Cela sans même prendre en compte ceux qui, pour des raisons de personnes, ne voteront jamais Mélenchon ou jamais Hamon. Or il faudra bien que l'un de ces deux-là mène le rassemblement.
On peut être opposé à cette désertion, la critiquer, la condamner, mais on est obligé de faire avec cette réalité de terrain. Elle ne va pas disparaitre sous l'effet d'un vœu pieux. L'alliance de ces 3 candidats ne fera pas les 30% fantasmés, parce qu'ils ne dépendent pas de robots mais d'êtres humains, avec leurs logiques, leurs convictions, leurs histoires, et au final... leurs choix.

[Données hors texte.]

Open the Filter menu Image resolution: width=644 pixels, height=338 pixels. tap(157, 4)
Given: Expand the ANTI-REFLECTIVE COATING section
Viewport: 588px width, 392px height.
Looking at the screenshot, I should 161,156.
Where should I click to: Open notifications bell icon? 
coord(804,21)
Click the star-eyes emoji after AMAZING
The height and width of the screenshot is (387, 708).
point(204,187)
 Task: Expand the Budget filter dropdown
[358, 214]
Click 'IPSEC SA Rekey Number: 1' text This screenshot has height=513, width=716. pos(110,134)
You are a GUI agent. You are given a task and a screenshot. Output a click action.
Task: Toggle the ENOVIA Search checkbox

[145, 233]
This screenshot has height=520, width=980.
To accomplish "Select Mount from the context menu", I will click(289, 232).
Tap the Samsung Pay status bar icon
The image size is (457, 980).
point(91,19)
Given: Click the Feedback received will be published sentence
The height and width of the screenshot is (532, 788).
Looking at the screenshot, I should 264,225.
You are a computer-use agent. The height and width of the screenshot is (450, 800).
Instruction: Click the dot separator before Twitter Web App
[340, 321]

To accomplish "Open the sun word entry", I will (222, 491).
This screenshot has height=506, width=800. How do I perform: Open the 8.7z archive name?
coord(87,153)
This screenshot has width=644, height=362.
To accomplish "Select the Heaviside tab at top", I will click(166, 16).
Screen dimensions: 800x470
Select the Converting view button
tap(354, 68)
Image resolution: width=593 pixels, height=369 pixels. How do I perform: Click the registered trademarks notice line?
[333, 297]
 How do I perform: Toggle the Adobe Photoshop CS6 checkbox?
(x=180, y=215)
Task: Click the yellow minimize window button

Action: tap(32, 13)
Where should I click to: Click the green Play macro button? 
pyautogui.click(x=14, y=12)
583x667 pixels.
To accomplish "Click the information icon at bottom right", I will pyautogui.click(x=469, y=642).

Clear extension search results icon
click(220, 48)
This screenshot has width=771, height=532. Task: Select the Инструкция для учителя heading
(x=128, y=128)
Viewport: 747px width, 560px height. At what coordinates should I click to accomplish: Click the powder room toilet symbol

Mon estimation personnelle, faite à l'aune de mon doigt mouillé et de mes neurones dédiés aux mathématiques prédictives, serait que, basé sur ces sondages de 14-14-2, l'amalgame ferait aux alentours de 18% en propulsant Macron à 30%.
Enfin, Médiapart, Libération et Regards déclarent : "En faisant le choix de maintenir et l’un et l’autre leur candidature, Benoît Hamon et Jean-Luc Mélenchon prennent la responsabilité historique de voir la gauche éliminée dès le premier tour de la présidentielle, le 23 avril."
Ce faisant ils déresponsabilisent totalement l'ensemble des politiques menées jusque là, ainsi que les médias.
Le rejet du PS, la bulle Macron, la domination du FN ne sont pas soudainement apparus lorsque Benoit Hamon et Jean-Luc Mélenchon on refusé de s'allier.
Il ne s'agit pas de situations hors-sol.
- Des décennies de politiques rendant la vie de la majorité des citoyens plus difficile, plus misérable, plus agressive, plus désespérée souvent, alors que dans le même temps une petite caste s'enrichit de plus en plus indécemment tout en exigeant de plus en plus de sacrifices, en culpabilisant les plus démunis, et en mettant en scène des boucs émissaires, malheureux parmi les malheureux, ont servi de terreau à une extrême-droite agitée comme un épouvantail, utilisée comme garantie d'audience médiatique, et aujourd'hui créature fasciste au portes du pouvoir; échappant au contrôle de ses créateurs. Pourquoi en dédouaner les responsables ?
- Des mois de propagande médiatique intense au service d'un futur candidat qui n'est autre que l'homme de paille des pouvoirs de l'argent, lesquels pouvoirs possèdent plus de 90% des médias, le monde est bien fait, ont créé le phénomène Macron désormais assuré par les sondages d'être le futur président de la République. Pourquoi en dédouaner les responsables ?
- Des années à traiter Jean-Luc Mélenchon comme un pestiféré enragé et halluciné ont contribué à affaiblir l'émergence à gauche d'une alternative au PS. Pourquoi en dédouaner les responsables ?
Durant la campagne de la primaire de la Belle Alliance, une partie importante de l'électorat de gauche a préféré appliquer la stratégie du perdant, à savoir se prémunir du pire en votant pour le moins pire. Basé sur l'idée que Manuel Valls candidat aurait présenté le risque élevé de Manuel Valls président de la République, cette partie de l'électorat a préféré jouer la sécurité.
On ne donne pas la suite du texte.